Le problème à ce stade, c'est qu'après ce paragraphe emphatique (qui me fait un peu honte), vous risquez peut-être de vous attendre au messie. Il ne faut pas. D'autant que leurs albums sont assez différents de leurs lives. Ils ont eu d'ailleurs la riche idée d'enregistrer des disques live, que je ne saurais vous recommander assez (bien que là encore, "entendre" leur musique et la "vivre" en chair et en os sont deux choses très différentes).


Un live des Necks, c'est déjà une improvisation d'environ une heure. C'est un batteur, un bassiste/contrebassiste et un pianiste/claviériste, qui partent à l'aventure sans aucune idée en tête, et qui finissent en retournant au néant.

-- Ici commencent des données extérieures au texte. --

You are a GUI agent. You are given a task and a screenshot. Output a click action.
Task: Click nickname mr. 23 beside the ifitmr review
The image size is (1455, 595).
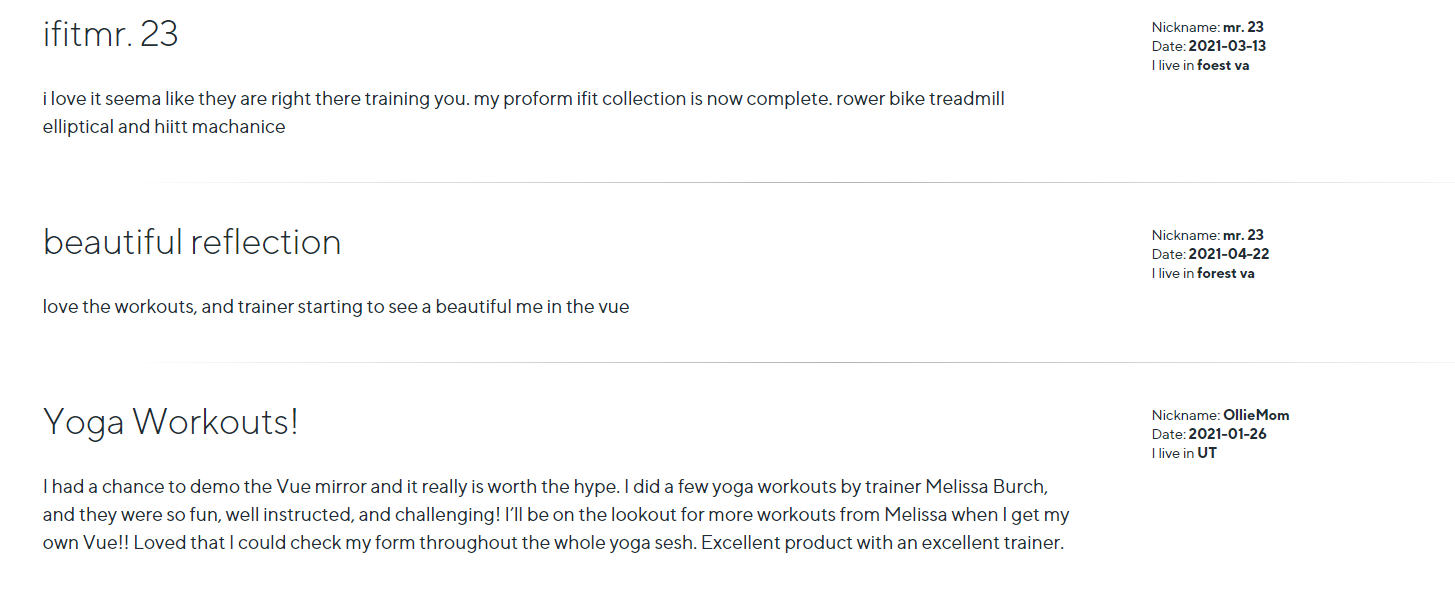[x=1243, y=27]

Mais entre les deux quel voyage... Je n'ai jamais vu des musiciens s'écouter autant les uns les autres, maintenir un tel équilibre sans se reposer sur un instrument lead, parvenir à rester en retrait tout en opérant une lente mais sure montée en puissance, évoluer à travers la répétition tout en réinventant constamment leur jeu. C'est un vaste, riche et subtil crescendo indescriptible, d'une finesse et d'une humilité dont feraient bien de d'inspirer bon nombre de formations post-rock versant dans le crescendo facile.


Ça c'est pour le live. Sur disque les trois magiciens ont vraisemblablement décidé de s'emparer du l'outil du studio pour jouer avec des formes musicales que ne leur autorise pas l'urgence et la spontanéité du direct. Plusieurs morceaux différents, overdubs incluant d'autres instruments dans la fête (par exemple le batteur est aussi guitariste). Sur Mindset ils jouaient avec le concept de Face A et de Face B, offrant tour à tour deux parts brutes de leur musique, un intense maelstrom tourbillonnant puis une méditation In A Silent Way like.


Sur Vertigo, il s'emparent d'une drone préexistant à leur jeu, pour y faire naître une toute nouvelle histoire. Je vous livre brute mon appréciation de ces trois quarts d'heure en eaux troubles. Tout débute avec un drone autour duquel la vie s'éveille petit à petit sous la forme d'un piano intriguant. Des notes qui se cherchent. La première partie s'écoule comme un long flottement de vingt minutes, une soupe primitive qui s'échauffe doucement, différents timbres qui jouent ensemble, de désorganisent et se réorganisent, puis dégringolent jusqu'à ce que seul demeure un clavier à la partition curieuse en guise d'entracte. La deuxième partie sera plus concentrée autour de ce clavier, qui avance en syncopant doucement, par touches bancales, tandis que la basse revient pour poter soutien, et qu'à côté la batterie tente de suivre le clavier tout en apprenant à marcher (et en se vautrant régulièrement dans un fatras de cloches et de cymbales). Cette entité balbutiante et trébuchante - atonale par dessus le marché - ainsi formés s'élève petit à petit, semble tenter de se tenir debout puis, enfin, y parvenir. L'espace s'emplit alors d'un drone de corde (contrebasse ? violoncelle ?) suivi par un lointain feedback de guitare saturée. Enfin debout, la tête dans un éther musical, les Necks nous montrent-ils alors leur vision du vertige, alors que le flux et le reflux des nappes sonores sans fin prennent le pas sur les tâtonnements organiques du trio batterie/piano/contrebasse qui s'assourdissent ? L'atterrissage sera migraineux, marqué par les convulsion d'une batterie en roue libre, les touches dissonantes du piano et les grommellements sourds de la contrebasse.


Alors voilà, encore une expérience sensorielle peu commune par un groupe qui, depuis le temps, maîtrise suffisamment son alchimie de groupe pour continuer à nous sortir coup sur coup ses réflexions musicales approchant l'heure à chaque fois, toujours fascinantes. L'air de rien, ça fait bientôt trois décennies que ces trois zozos cartographient des paysages inexplorés sans relâche. Dans l'ignorance générale, bien entendu.